##### Given records

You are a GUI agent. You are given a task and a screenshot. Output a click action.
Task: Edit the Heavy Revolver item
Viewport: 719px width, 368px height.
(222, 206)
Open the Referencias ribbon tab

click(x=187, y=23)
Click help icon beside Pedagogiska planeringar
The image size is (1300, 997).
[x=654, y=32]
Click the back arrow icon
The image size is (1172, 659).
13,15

##########
##### Given records

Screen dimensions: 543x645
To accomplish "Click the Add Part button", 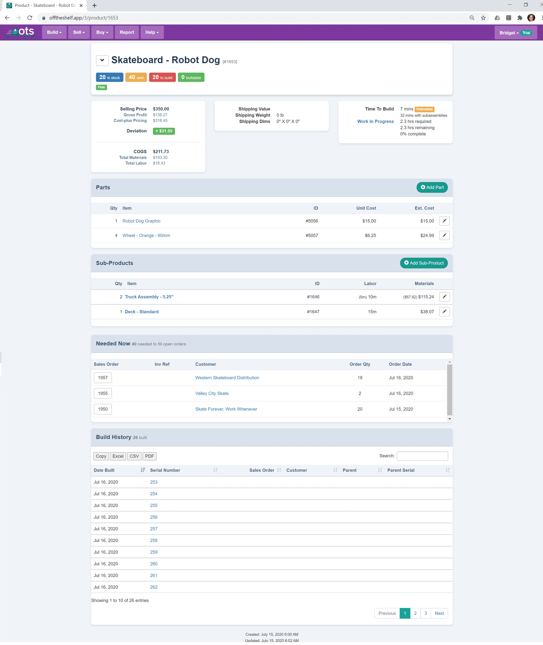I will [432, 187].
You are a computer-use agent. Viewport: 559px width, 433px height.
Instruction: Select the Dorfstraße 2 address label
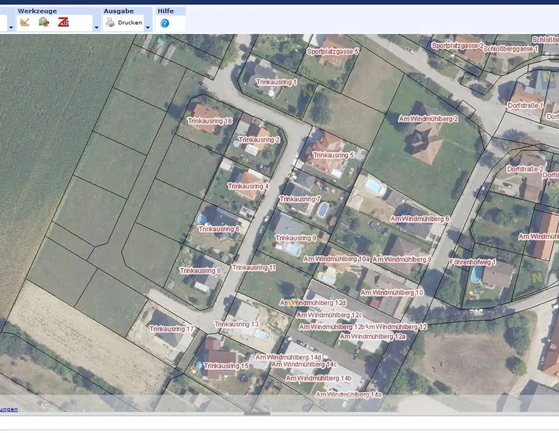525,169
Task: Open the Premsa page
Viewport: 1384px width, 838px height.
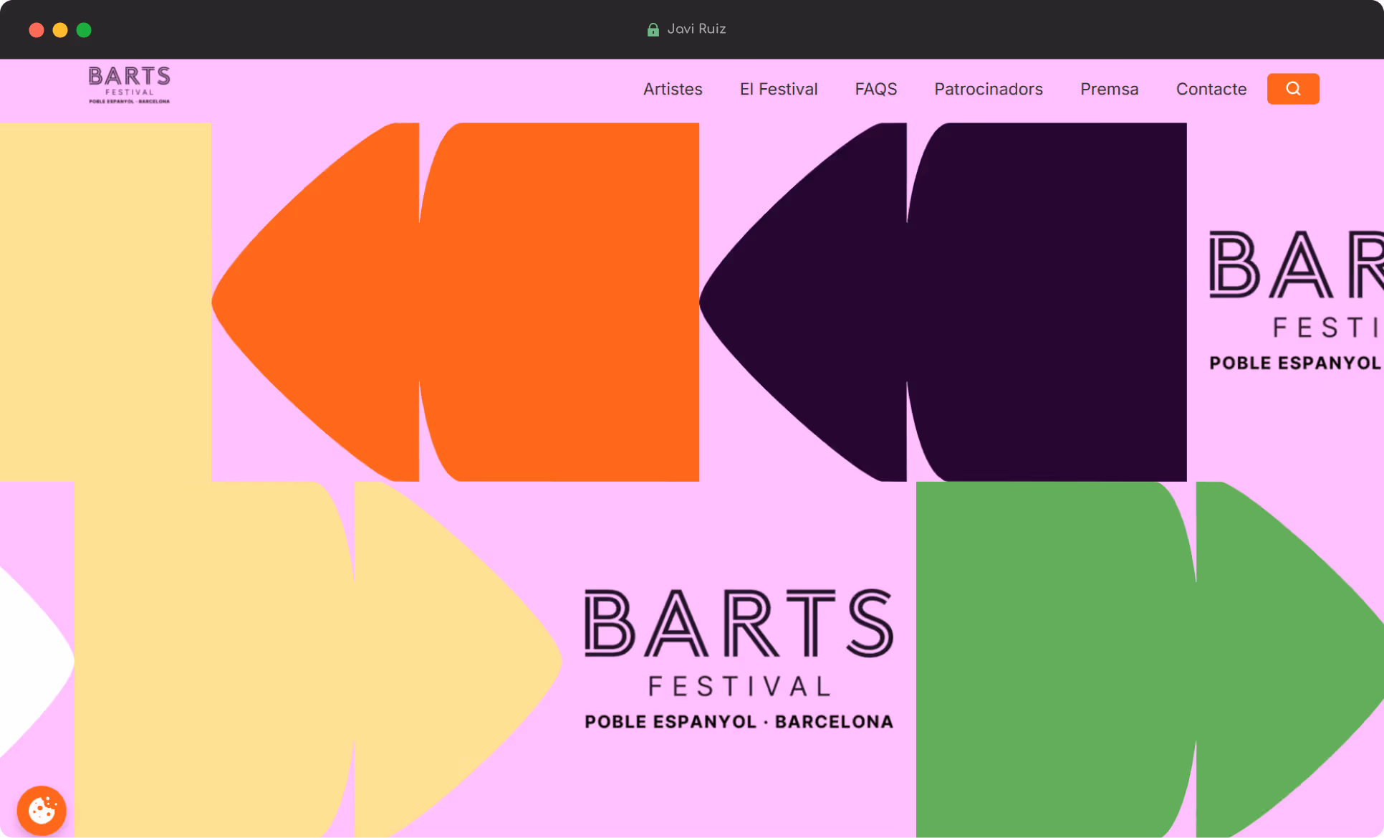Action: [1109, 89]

##########

### Task details
All lines in the entries above that hold the word "agent" need to be copied.

### Expected answer
You are a GUI agent. You are given a task and a screenshot. Output a click action.
You are a computer-use agent. Viewport: 559px width, 433px height.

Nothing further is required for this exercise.